Copy out the material word for word, from the line with "Image resolution: width=830" up to and including the line with "click(410, 144)". Leave the pictures out of your answer.

Records for the task:
[Start]
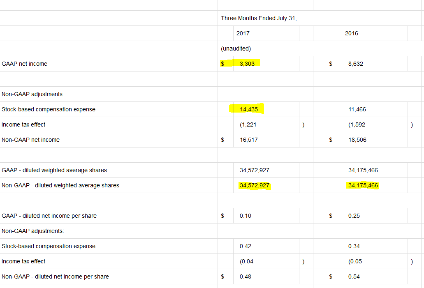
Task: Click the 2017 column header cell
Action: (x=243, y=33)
[End]
[Start]
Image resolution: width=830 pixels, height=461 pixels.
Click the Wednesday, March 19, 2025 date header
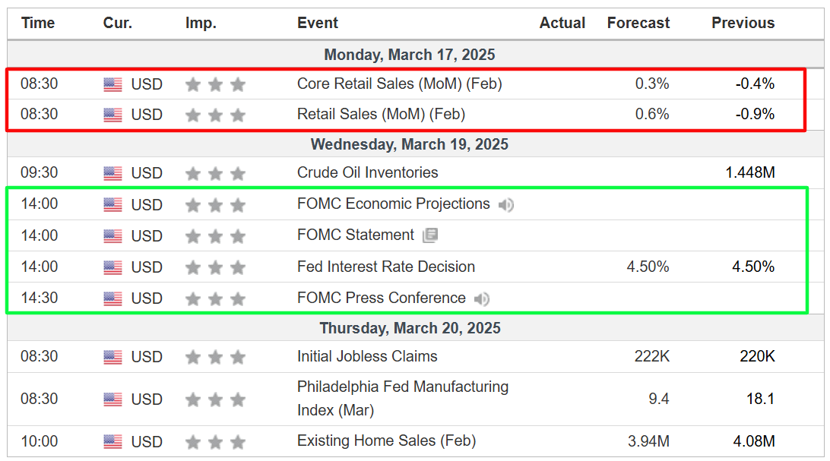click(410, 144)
[End]
[Start]
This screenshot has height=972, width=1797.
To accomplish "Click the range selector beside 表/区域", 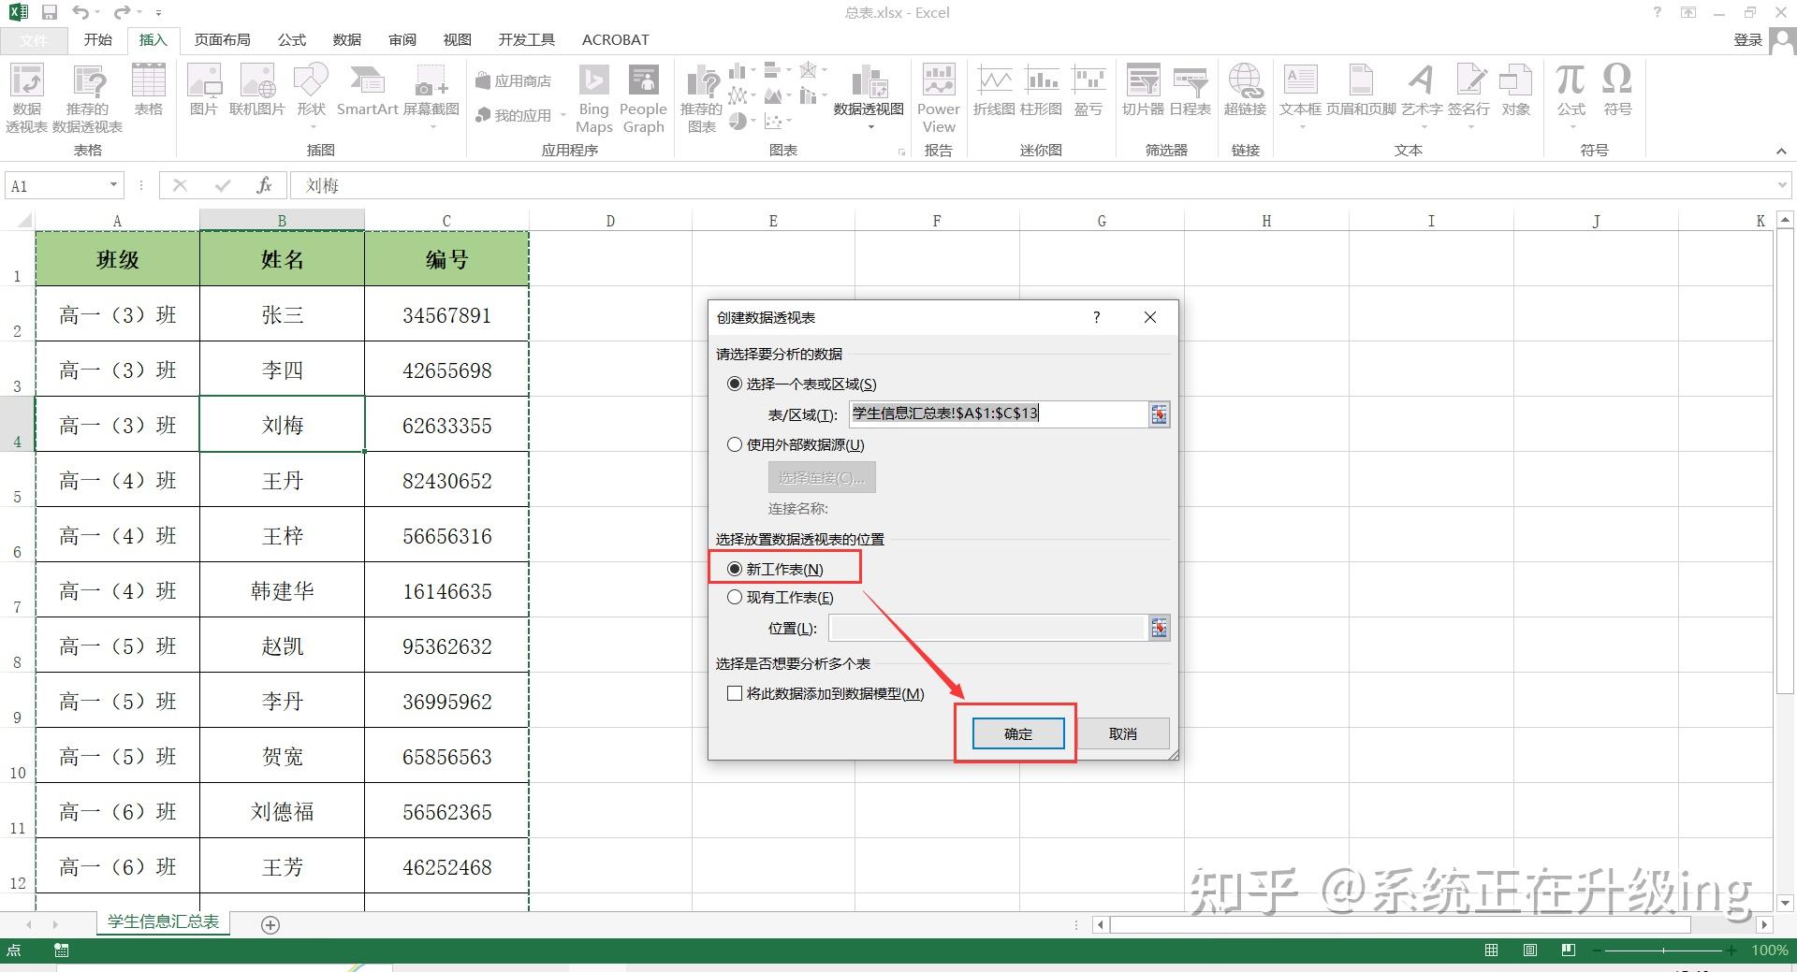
[End]
Written answer:
Image resolution: width=830 pixels, height=461 pixels.
Click the Wednesday, March 19, 2025 date header
click(410, 144)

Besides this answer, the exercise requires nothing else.